Yundhi menghentikan kegiatan makannya, menghadapi Tiara memang perlu tenaga ekstra seperti sekarang, dia harus berdebat panjang karena memang harus dia bahas dengan wanitanya itu, cukup sekali kemarin dia kalang kabut khawatir setelah membentak Tiara, untung saja dia setuju membawa makanan yang mamanya siapkan untuk Tiara.
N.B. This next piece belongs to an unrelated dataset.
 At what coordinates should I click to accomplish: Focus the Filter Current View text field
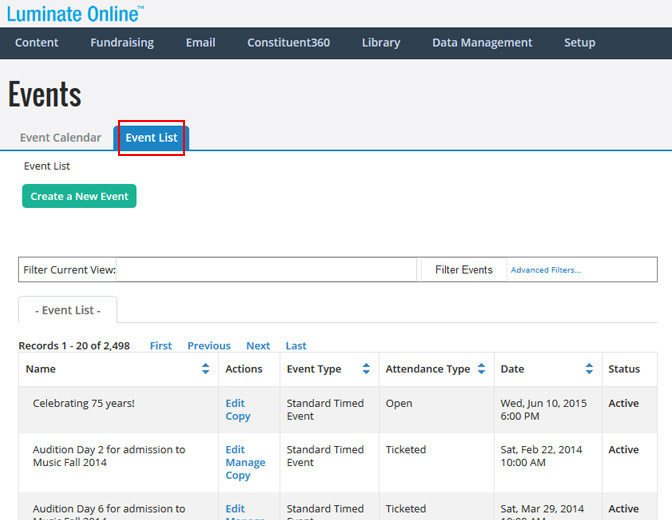[266, 270]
"Mulai detik ini yang pasti keputusan kamu ga berlaku seratus persen, aku mau terlibat dalam setiap keputusan kamu, apapun masalahnya kamu harus cerita. Aku tipikal possessif reaktif. Kalau kamu ga libatkan aku, aku bakal lakuin apa yang menurutku benar buat kepentingan kamu berdasarkan pemikiranku, aku juga begitu, bakalan cerita semua masalah yang aku hadapi, melibatkan kamu dalam setiap keputusanku."
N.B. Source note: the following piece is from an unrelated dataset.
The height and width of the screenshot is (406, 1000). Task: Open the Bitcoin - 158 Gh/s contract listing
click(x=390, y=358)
"Yundhi, nikah aja belom."
"Memang masih calon istri, biar begitu artinya kamu orang yang penting dalam hidup aku. Makanya aku minta kita nikah secepatnya kamu ga mau."
"Aku ga lagi becanda."
"Siapa juga yang becanda." Yundhi meninggikan nadanya.
"Nikah itu ga main-main."
"Aku lebih tua lho dari kami, siapa juga yang mau main-main."
"Emang kamu mau hidup sama aku selama sisa hidup kamu, lepas dari rasa tertarik dengan cewek-cewek cantik di sekeliling kamu, termasuk masa lalu kamu itu (yang sampai saat ini Tiara tidak tahu namanya), jadi ibunya anak-anak kamu, dengerin ucapan-ucapan cerewet berisik aku tiap hari, kamu mau?"
Yundhi menatap Tiara lekat, teduh dan dalam. Tiara pun tak kalah berani, kali ini dia memandang Yundhi dengan tuntutan. Jujur saja, perutnya terasa melilit tak karuan selama bicara tadi, dalam hati dia mengumpat diri sendiri telah berani membawa Yundhi dalam pembicaraan serius itu. ****** gue.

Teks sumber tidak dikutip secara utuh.